While it is not exactly hard to get that record ID into your warehouse, it does make it a lot harder to update non-lead objects from your event stream. With segment your group calls can be hooked up directly. In RudderStack you’d need to build some mechanism to search for a groupId and retrieve the SFDC ID if it exists. That mechanism can live in a transformation attached to your SFDC destination but it does involve a lot more setup.

Speaking of transformations, you can use them to change your event stream’s JSON payload to anything you need. Where Segment maps track calls to SFDC custom actions in a fairly rigid way, you can use RudderStack to change a random track call to update an opportunity. For example track("demo-form-submitted") could create an opportunity object for you with very little work.

Summary and Conclusion

As you can see, RudderStack’s and Segment’s core philosophies “CDP for developers” and “turn-key solution” shine through like a beacon here. If your use case is extremely standard, Segment’s integration is just that: “turn-key”. Once authenticated, it will just work. RudderStack on the other hand requires a lot more data engineering support to setup but if you heavily rely on multiple object types and relations in SFDC, it will give you the ability to do more or less anything in SFDC. Of course that also means it is a lot more breakable. For example, if you give a badly formatted timestamp string to RudderStack to push to a Date or DateTime field in SFDC, the entire call will fail, Segment will work behind the scenes to get at least the other stuff through.

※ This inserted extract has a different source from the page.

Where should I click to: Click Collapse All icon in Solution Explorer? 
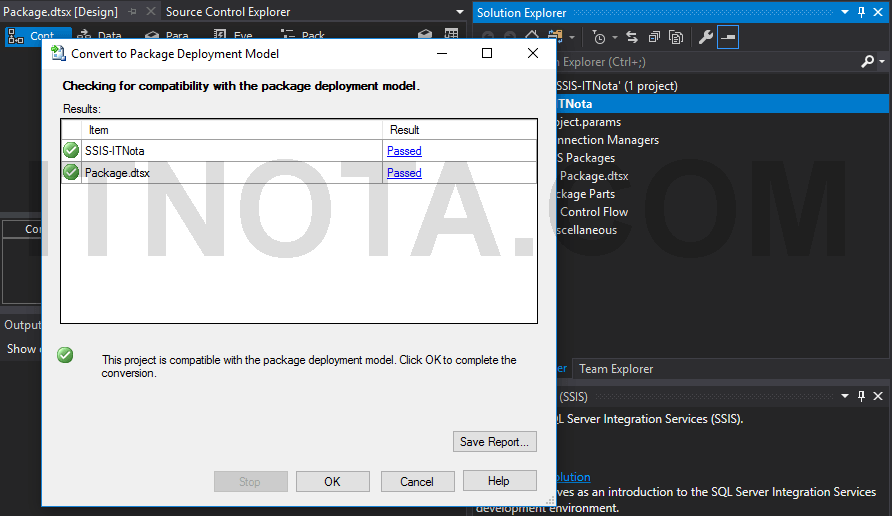(x=654, y=37)
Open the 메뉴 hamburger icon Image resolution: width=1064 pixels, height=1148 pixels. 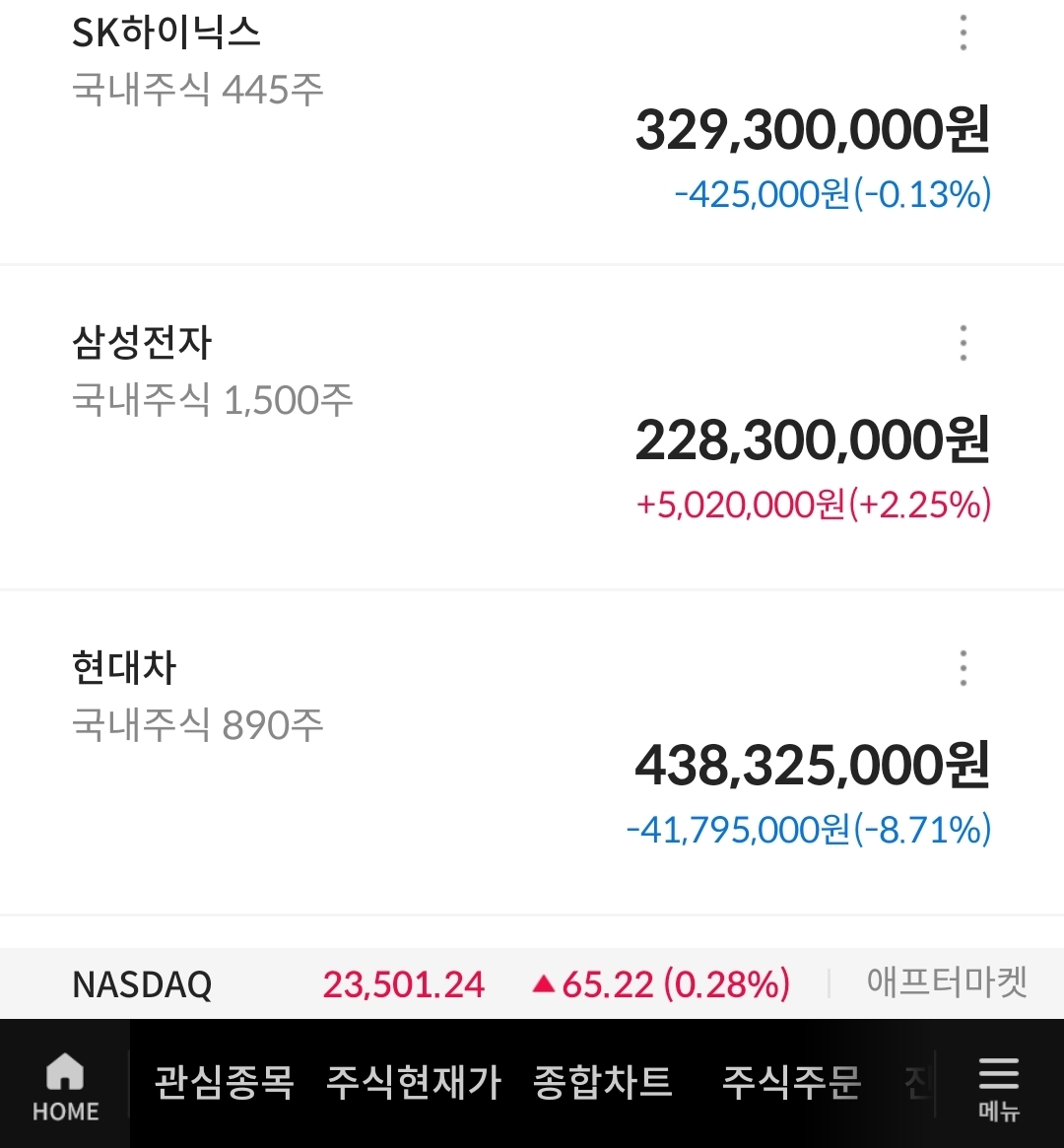[x=998, y=1086]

So in a nutshell, just because both CDPs “support” Salesforce as a destination, doesn’t mean they work the same. Shameless plug here: That is why having a CDP consultant like OA on hand to plan your CDP purchase and data infrastructure process can save you so much pain. Just imagine buying one CDP over the other and realizing that it can only do 20% of what you need it to for a given destination. In the end you can, generally speaking, force it and make either CDP do what you want it to do, but the amount of engineering time and proverbial duct tape will differ greatly.